Canaliculi empty bile into ductules or cholangioles or canals of Hering. The ductules connect with interlobular bile ducts, accompanied by branches of the portal vein and hepatic artery, forming portal triads. Bile is subsequently modified by ductular epithelial cells as it passes through the biliary tree. These cells, known as cholangiocytes, dilute and alkalinize the bile through hormone-regulated absorptive and secretory processes. The cholangiocytes have receptors that modulate the bicarbonate-rich ductular bile flow, which hormones regulate. These receptors include receptors for secretin, somatostatin, cystic fibrosis transmembrane conductance regulator (CFTR), and chloride-bicarbonate exchanger. For example, when secretin stimulates receptors in the cholangiocyte, a cascade is initiated, which activates the CFTR chloride channel and allows the exchange of bicarbonate for chloride.
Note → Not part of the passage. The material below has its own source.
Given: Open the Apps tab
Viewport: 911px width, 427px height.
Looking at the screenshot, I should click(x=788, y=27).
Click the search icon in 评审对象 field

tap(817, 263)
In contrast, somatostatin inhibits the cAMP synthesis within the cholangiocytes, causing the opposite effect. While bombesin, vasoactive intestinal polypeptide, acetylcholine, and secretin enhance bile flow, somatostatin, gastrin, insulin, and endothelin inhibit the flow.

Bile Acids

Cholesterol catabolism by hepatocytes results in the synthesis of the 2 major primary bile acids, cholic acid, and chenodeoxycholic acid. This process involves multiple steps, with cholesterol 7 alpha-hydroxylase acting as the rate-limiting enzyme. Primary bile acids undergo dehydroxylation by bacteria in the small intestine, forming the secondary bile acids deoxycholic acid and lithocholic acid, respectively. Both primary and secondary bile acids are conjugated by the liver with an amino acid, either glycine or taurine. Conjugated bile acids are known as bile salts. Bile salts inhibit cholesterol 7alpha-hydroxylase, decreasing the synthesis of bile acids. Despite the increased water solubility of bile salts, they are amphipathic molecules overall. This critical property allows them to effectively emulsify lipids and form micelles with the products of lipid digestion. The bile acid pool is maintained mainly via the enterohepatic circulation and, to a small extent (about 5%), by the hepatic synthesis of bile acids, as long as the daily fecal loss of bile acids does not exceed 20% of the pool.